Generally speaking, the answer is no. According to the case law as of the date of this article the impact rule prevents a car accident victim from being able to recover damages for emotional distress and/or mental anguish that occurred, with no physical injuries involved:
“We begin our analysis of the question presented with a brief review of the impact rule as it has been applied by the courts in this state. The rule requires that “before a plaintiff can recover damages for emotional distress caused by the negligence of another, the emotional distress *478 suffered must flow from physical injuries sustained in an impact.” R.J. v. Humana of Fla., Inc., 652 So.2d 360, 362 (Fla.1995) (quoting Reynolds v. State Farm Mut. Auto. Ins.
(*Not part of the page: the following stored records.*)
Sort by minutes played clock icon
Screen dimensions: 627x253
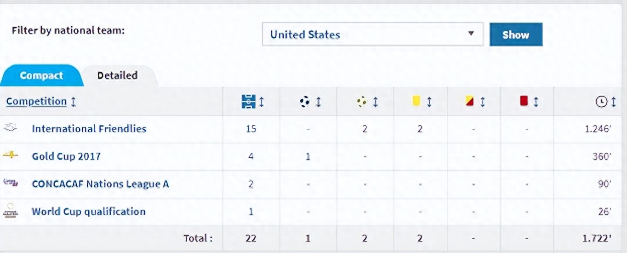point(601,102)
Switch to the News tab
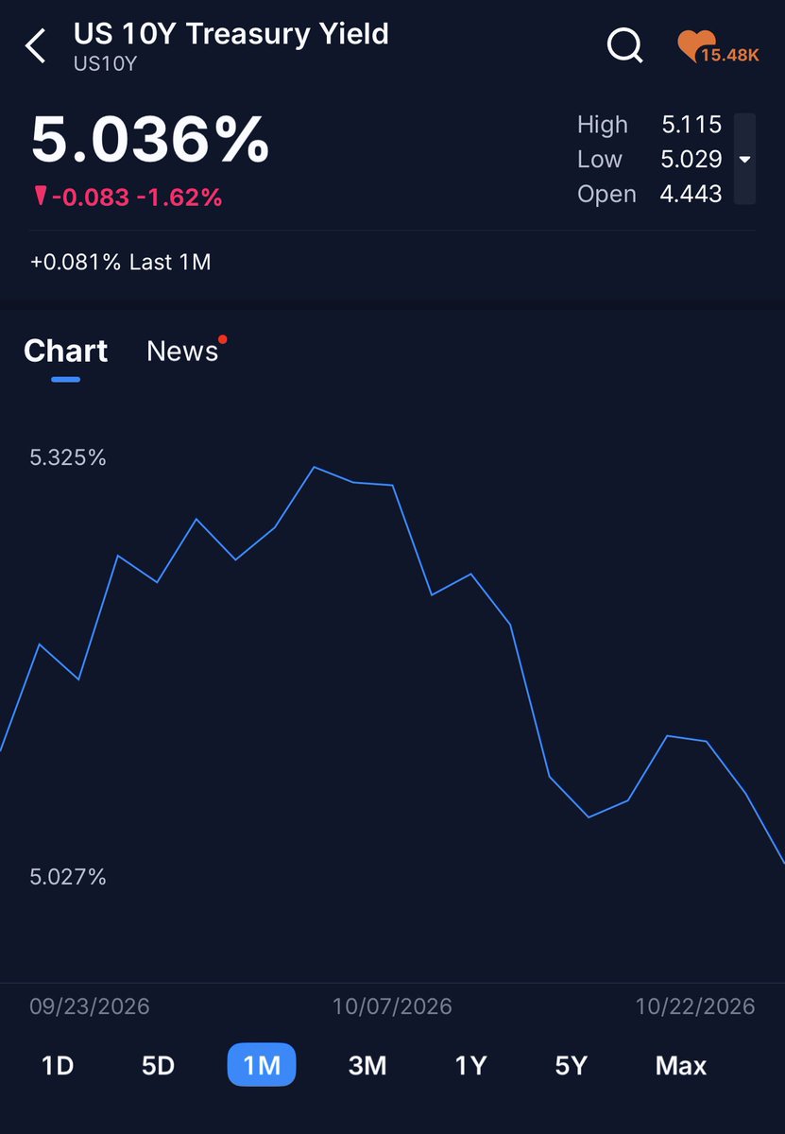Image resolution: width=785 pixels, height=1134 pixels. point(182,351)
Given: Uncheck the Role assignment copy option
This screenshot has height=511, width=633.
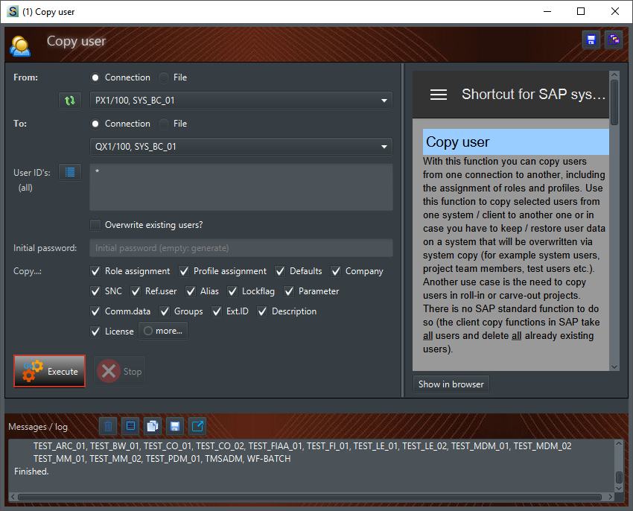Looking at the screenshot, I should pos(95,271).
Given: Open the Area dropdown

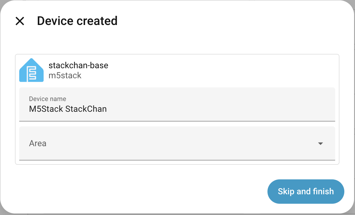Looking at the screenshot, I should tap(177, 143).

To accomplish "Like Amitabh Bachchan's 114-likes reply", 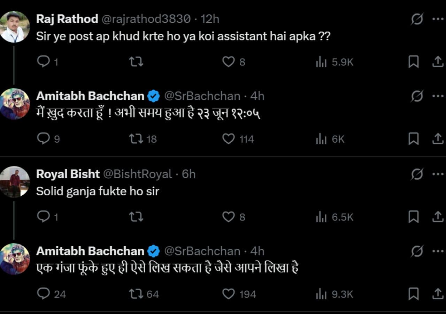I will click(228, 139).
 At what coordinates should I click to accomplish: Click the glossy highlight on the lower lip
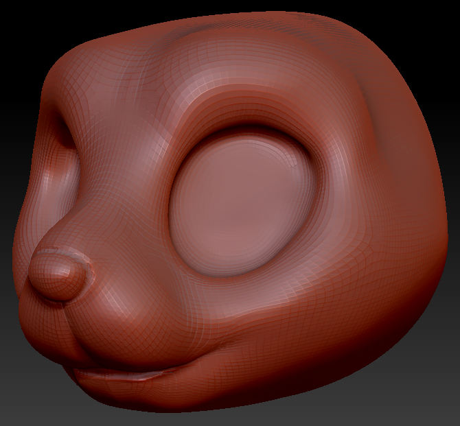tap(148, 376)
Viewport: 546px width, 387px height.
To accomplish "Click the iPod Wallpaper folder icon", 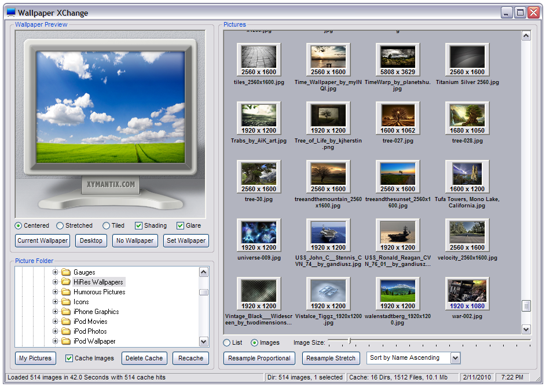I will click(x=66, y=341).
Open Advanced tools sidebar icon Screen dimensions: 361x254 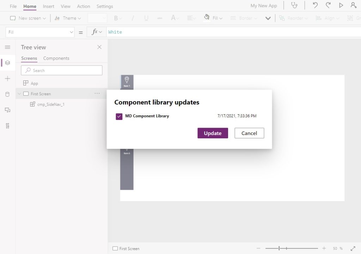click(x=7, y=126)
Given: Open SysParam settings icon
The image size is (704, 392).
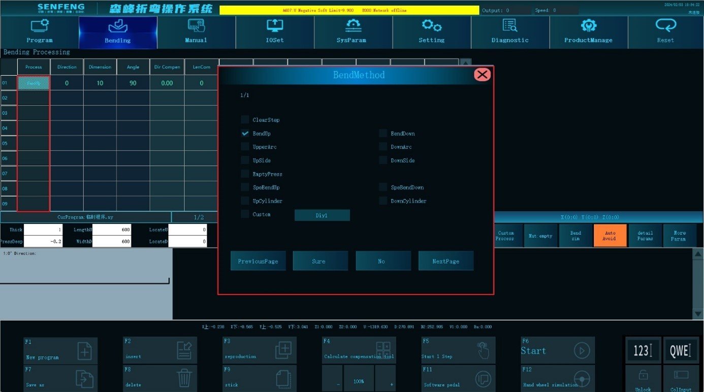Looking at the screenshot, I should (x=353, y=25).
Co., 611 So.2d 1294, 1296 (Fla. 4th DCA 1992)). The impact rule has been traditionally applied primarily as a limitation to assure a tangible validity of claims for emotional or psychological harm. See R.J., 652 So.2d at 363; Gonzalez v. Metro. Dade County Pub. Health Trust, 651 So.2d 673, 675 (Fla.1995); Kush v. Lloyd, 616 So.2d 415, 423 n. 5 (Fla.1992). Florida jurisprudence has generally reasoned that such assurance is necessary because, unlike physical injury, emotional harm may not readily align with traditional tort law damage principles. Our courts have explained that the existence of emotional harm is difficult to prove, resultant damages are not easily quantified, and the precise cause of such injury can be elusive. See R.J., 652 So.2d at 362. This Court has also theorized that without the impact rule, Florida courts may be inundated with litigation based solely on psychological injury. See Gonzalez, 651 So.2d at 675.”
However, this case doesn’t mean you won’t be able to recover as there are exceptions to the rule.